Okay. Okay okay. So. There’s an essay in this collection that essentially points out that white women have been the gatekeepers of book editing and publishing for a long time (75%!!), to the detriment of what gets published, promoted, and appreciated. And that just because a book doesn’t appeal to white women doesn’t mean it’s not a great book. I reflect on this a lot now. But also this is a newsletter about my thoughts on books, what to do, what to do!
So with that acknowledgement, I’ll say that this collection of essays are both deeply personal/individual to the author while raising provocative and societal questions about learned masculinity, ingrained patriarchy, and how to do the work of unlearning that. Questions that all of us, but especially men, really should be asking ourselves. I thought some of the essays were more successful than others - the voice was a little uneven as a collection - but the perspective and the reflections were honest, unresolved in the best way, and challenging. I really appreciated it even knowing that I was not, likely, the intended audience.

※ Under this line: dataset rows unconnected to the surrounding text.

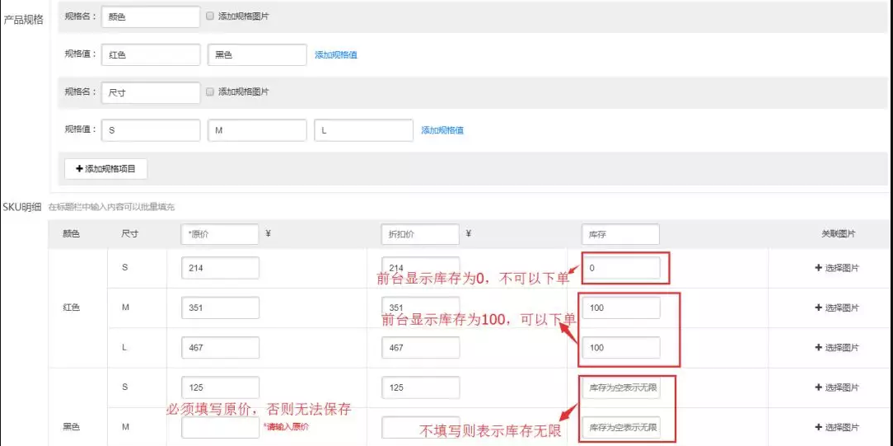The image size is (893, 446).
Task: Click stock field showing 0 for red S
Action: [x=620, y=268]
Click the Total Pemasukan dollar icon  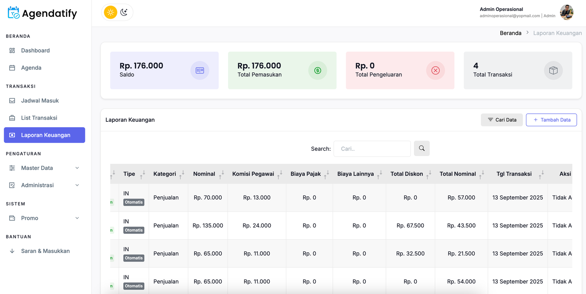[x=318, y=71]
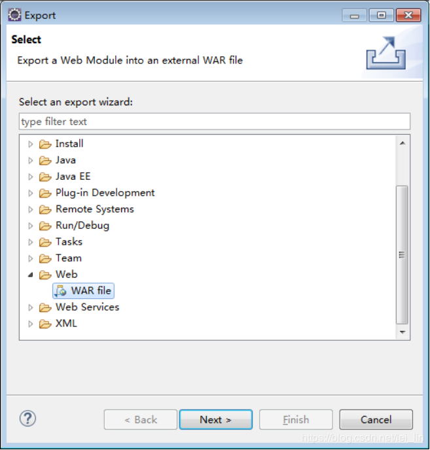Screen dimensions: 430x450
Task: Click the Team folder icon
Action: [45, 258]

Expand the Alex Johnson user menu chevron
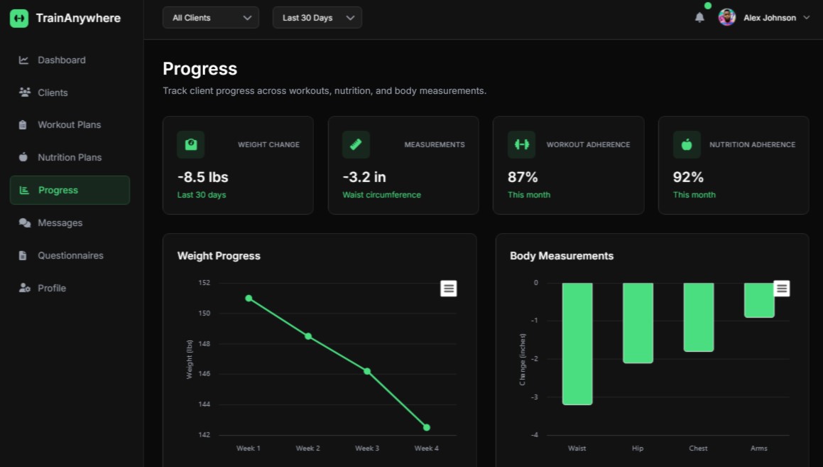(806, 18)
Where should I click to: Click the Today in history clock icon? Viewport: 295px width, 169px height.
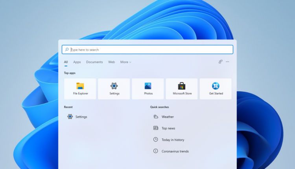click(x=156, y=140)
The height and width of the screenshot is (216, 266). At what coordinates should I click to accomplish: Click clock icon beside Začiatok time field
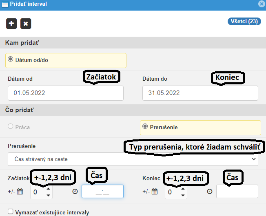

Book Confessions and a Request
Recently, a friend with whom I often talk books asked me about a certain title and I said “Oh, remember? I *just* wrote about that in my newsletter!” and she cheerfully said, “oh yeah, I never read that. Way too many words for me.”
First of all, I thank her for her complete candor, accurate assessment, and an actual laugh, even though she obviously will never read this (ABBY).
Second of all, if you have made it this far, and you are a reader, I’m very, very grateful. 95 weeks in, if you have liked or shared or commented on this, you, to me, are perfect. And if you never have, you also are perfect.
But also in the style of an interminable public radio telethon, I have a personal milestone of readers in mind by week 100 and liking, commenting or sharing always helps, so maybe today is the DAY. You know, THE ALGORITHM, and whatnot. Tell me what you love! Tell me what you hate! Tell me what you want to see more of! (I know, I know - audiobooks and mysteries. I KNOW.) Thanks for your consideration.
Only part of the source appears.